钙调磷酸酶(Calcineurin,CN)是目前所知唯一一种依赖Ca²⁺/CaM(钙调素)的蛋白磷酸酶，由A，B亚基以1：1的比例组成。A亚基(CNA)是催化亚基，B亚基(CNB)是调节亚基。CN在免疫激活通路中发挥重要作用，示T细胞活化的关键没。CN作为大分子酶蛋白，易失活，不稳定，而CNB作为该酶的调节亚基，能促进CAN的活性，且相对分子质量小，性质稳定。由研究表明CNB能刺激T细胞和NK细胞增殖以及增强NK细胞的杀伤活性，增强巨噬细胞吞噬能力等免疫功能，且重组人钙调磷酸酶B亚基(RecombinanthumanCalcineurinBsubunit,rhCNB)是开发中的基因工程创新肿瘤药物。

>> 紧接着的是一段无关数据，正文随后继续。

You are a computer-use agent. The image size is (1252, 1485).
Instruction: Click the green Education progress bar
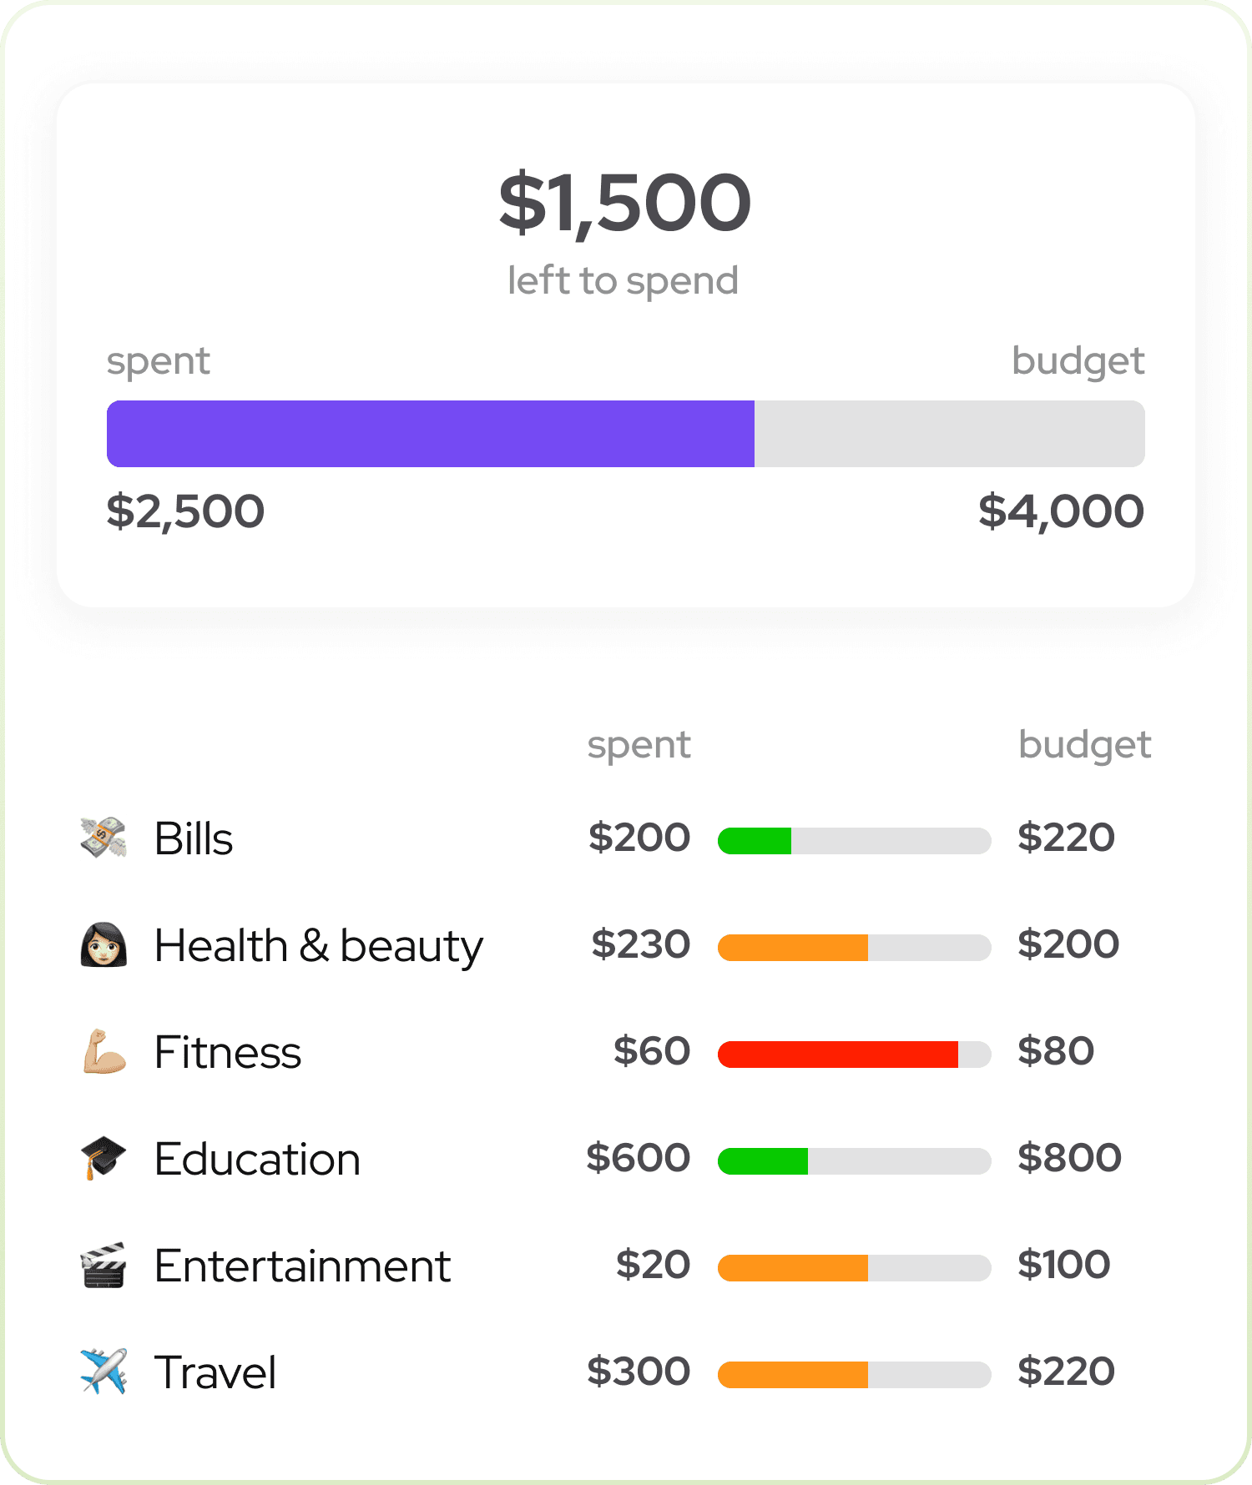855,1161
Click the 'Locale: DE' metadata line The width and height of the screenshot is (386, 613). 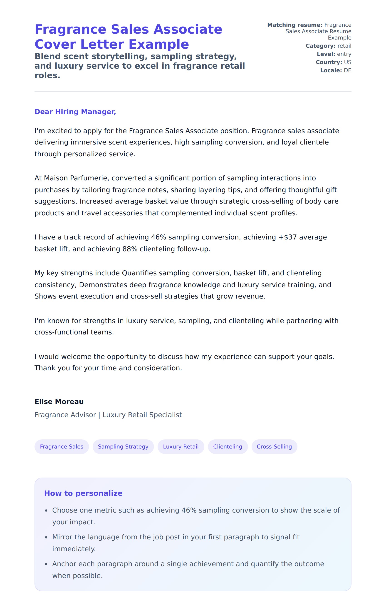(336, 70)
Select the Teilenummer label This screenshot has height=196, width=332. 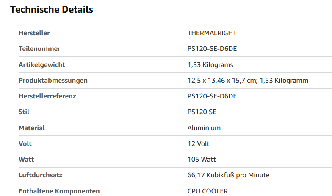pos(39,48)
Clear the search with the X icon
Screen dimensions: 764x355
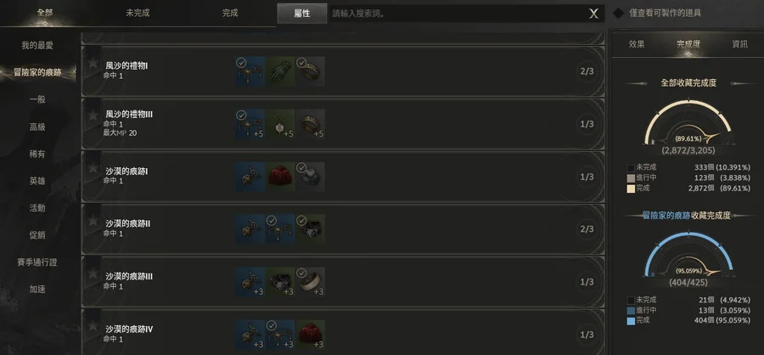pyautogui.click(x=593, y=14)
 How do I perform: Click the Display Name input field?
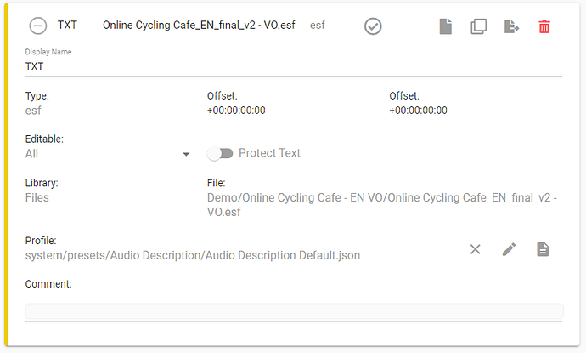(293, 66)
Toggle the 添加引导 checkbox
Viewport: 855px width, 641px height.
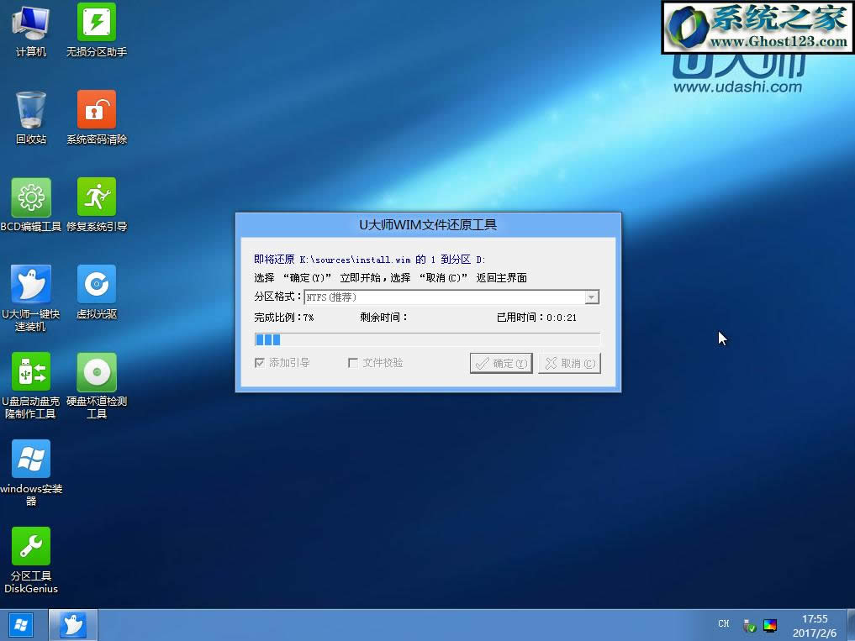click(x=261, y=361)
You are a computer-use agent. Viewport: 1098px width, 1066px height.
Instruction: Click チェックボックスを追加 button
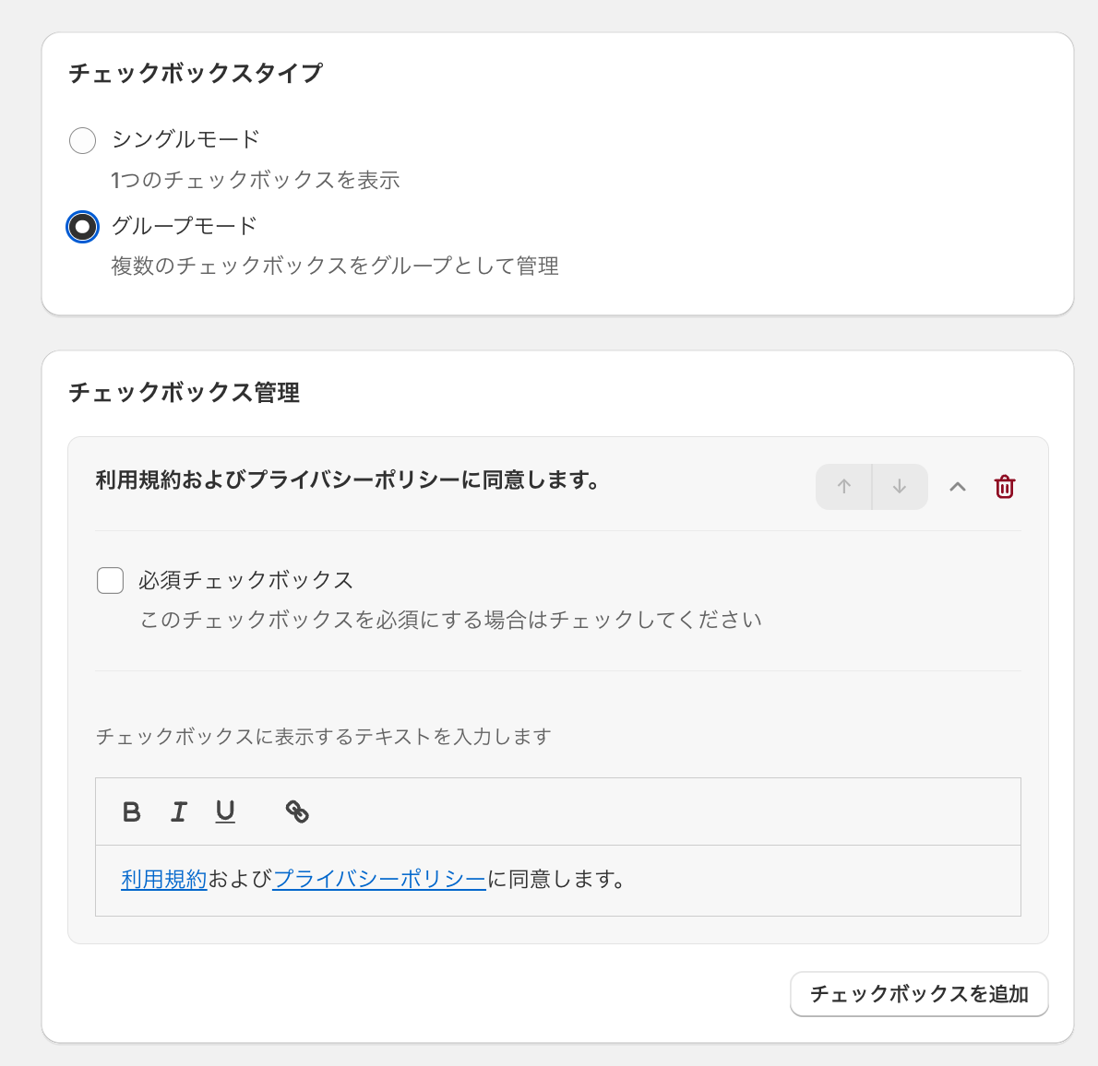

rhCNB具有明显的杀伤肿瘤细胞的作用，单体是一种含有巯基结构的蛋白，主要成分为rhCNB二聚体，含有少量单体和多聚体，在生产、放置等过程中，易受温度、pH值、氧化等因素影响形成多聚体结构，造成各组分比例不稳定。影响质量指标纯度的控制。

因此，提供一种有效检测重组人钙调蛋白磷酸酶B亚基纯度的方法具有重要的现实意义。

发明内容

有鉴于此，本发明提供一种测定重组人钙调蛋白磷酸酶B亚基纯度的方法。本发明对rhCNB原液进行系统适用性试验、方法的专属性、耐用性均符合验证可接受标准，验证通过。本方法适合于rhCNB原液中纯度的测定。

为了实现上述发明目的，本发明提供以下技术方案：

本发明提供了一种测定重组人钙调蛋白磷酸酶B亚基纯度的方法，包括如下步骤：

步骤1：取rhCNB原液制备获得供试品溶液；

步骤2：取所述供试品溶液经反相高效液相色谱法测定rhCNB的纯度；

所述反相高效液相色谱法的流动相包括：

A相：0.1％(v/v)三氟乙酸-水；B相：0.1％(v/v)三氟乙酸-乙腈；

所述流动相梯度洗脱配比为：

A相：65％→5％、B相：35％→95％。

在本发明的一些具体实施方案中，所述rhCNB原液的制备方法为：rhCNB工程菌经种子扩增、表达培养、得到有rhCNB表达的湿菌体。湿菌体经破碎、离心分离，得到蛋白含量不低于0.5％的离心分离上清液。将离心分离上清液经疏水层析、DEAE层析得到rhCNB粗纯化液。再经氧化、分子排阻色谱分离得到高纯度终纯化液。高纯度终纯化液经除菌过滤，得到rhCNB原液。

在本发明的一些具体实施方案中，所述反相高效液相色谱法的流动相梯度洗脱的流速为1.2～1.5mL/min。

在本发明的一些具体实施方案中，所述反相高效液相色谱法的流动相梯度洗脱在24分钟内B相从35％→95％。

在本发明的一些具体实施方案中，所述反相高效液相色谱法的检测波长为214-280nm。

在本发明的一些具体实施方案中，所述反相高效液相色谱法的检测温度为25℃～30℃。

在本发明的一些具体实施方案中，所述反相高效液相色谱法的固定相为丁基硅烷键合硅胶。

在本发明的一些具体实施方案中，所述供试品溶液的蛋白质含量为2.0mg/ml。

在本发明的一些具体实施方案中，所述反相高效液相色谱法的空白对照溶液为枸橼酸盐溶液；所述枸橼酸溶液的制备方法为称取枸橼酸0.252g、枸橼酸钠2.59g，加水适量溶解，再加水稀释至1000ml。

在本发明的一些具体实施方案中，所述反相高效液相色谱法中重组人钙调蛋白磷酸酶B亚基峰理论塔板数不低于5000。

在本发明的一些具体实施方案中，所述反相高效液相色谱法的所述流动相A相溶液的制备方法为量取1.0mL三氟乙酸加水至1000mL；所述流动相B相溶液的制备方法为量取1.0mL三氟乙酸加入色谱纯乙腈至1000mL。